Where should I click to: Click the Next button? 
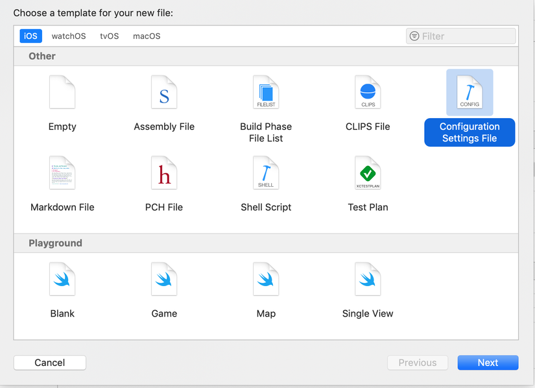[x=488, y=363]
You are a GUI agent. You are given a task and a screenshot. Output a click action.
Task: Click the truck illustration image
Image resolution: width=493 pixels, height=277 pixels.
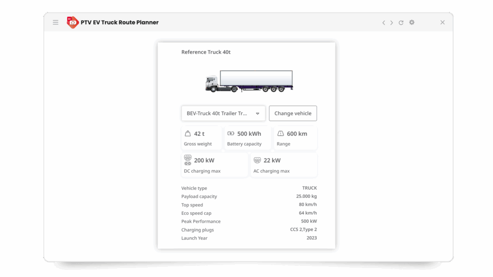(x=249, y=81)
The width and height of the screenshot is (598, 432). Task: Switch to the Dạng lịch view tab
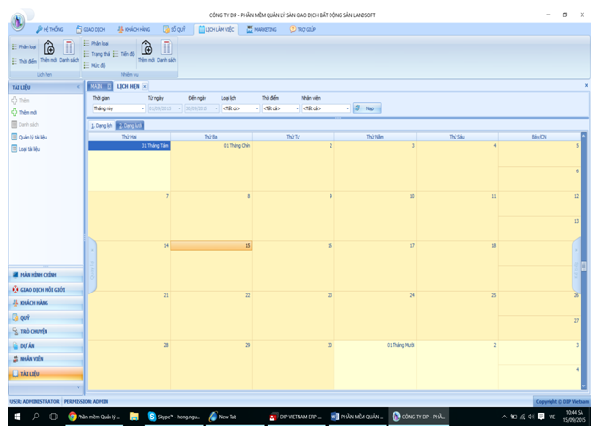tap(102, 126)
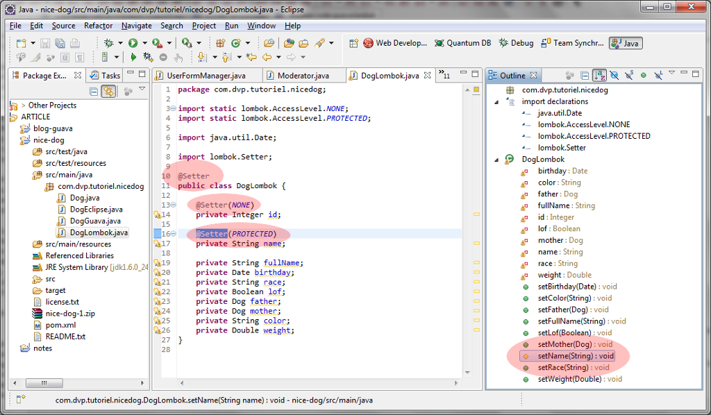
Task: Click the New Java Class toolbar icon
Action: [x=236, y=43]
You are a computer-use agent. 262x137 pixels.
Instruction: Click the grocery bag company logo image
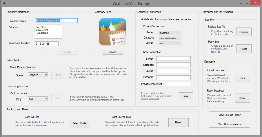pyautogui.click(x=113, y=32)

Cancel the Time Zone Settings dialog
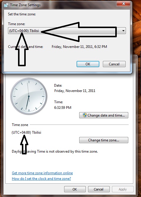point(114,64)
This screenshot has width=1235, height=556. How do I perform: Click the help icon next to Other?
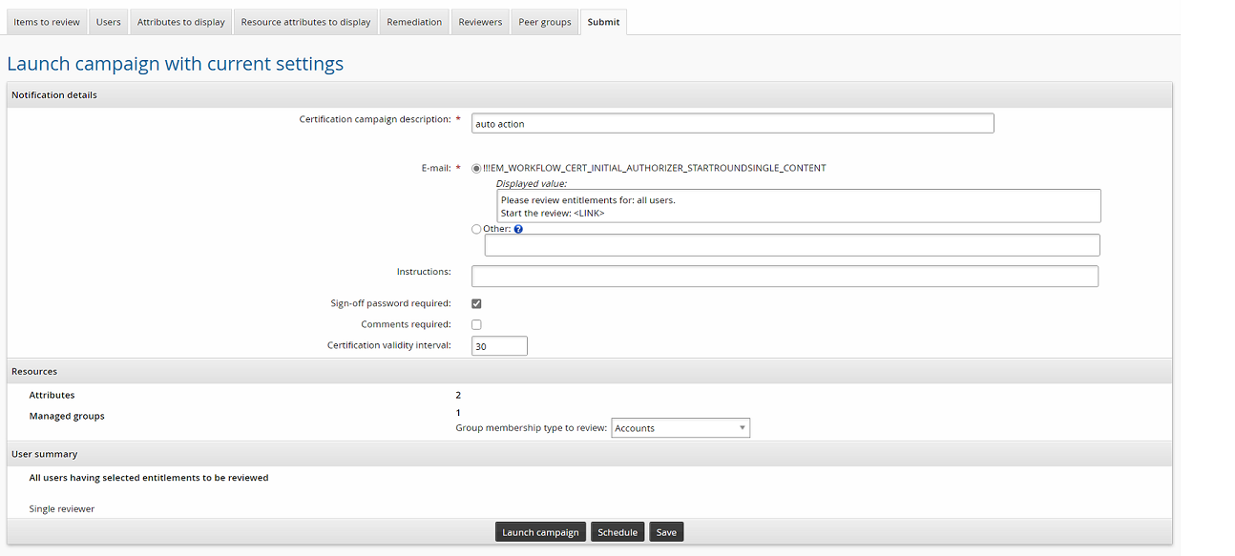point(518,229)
# # # # # # #
> WORK ORDER
Return the records exactly as they stand, and drop every picture.

> ANSWER FOR THE TASK
Where should I click to: Click the Next button? 
[x=488, y=363]
You are a GUI agent. You are given a task and a screenshot. Output a click action.
Task: Click the truck illustration image
Image resolution: width=493 pixels, height=277 pixels.
(x=249, y=81)
The width and height of the screenshot is (598, 432). Task: Switch to the Dạng lịch view tab
tap(102, 126)
Task: Click the New Java Class toolbar icon
Action: [x=236, y=43]
You are a computer-use agent. 262x137 pixels.
Instruction: Click the grocery bag company logo image
pyautogui.click(x=113, y=32)

Cancel the Time Zone Settings dialog
point(114,64)
This screenshot has width=1235, height=556. How do I perform: Click the help icon next to Other?
point(518,229)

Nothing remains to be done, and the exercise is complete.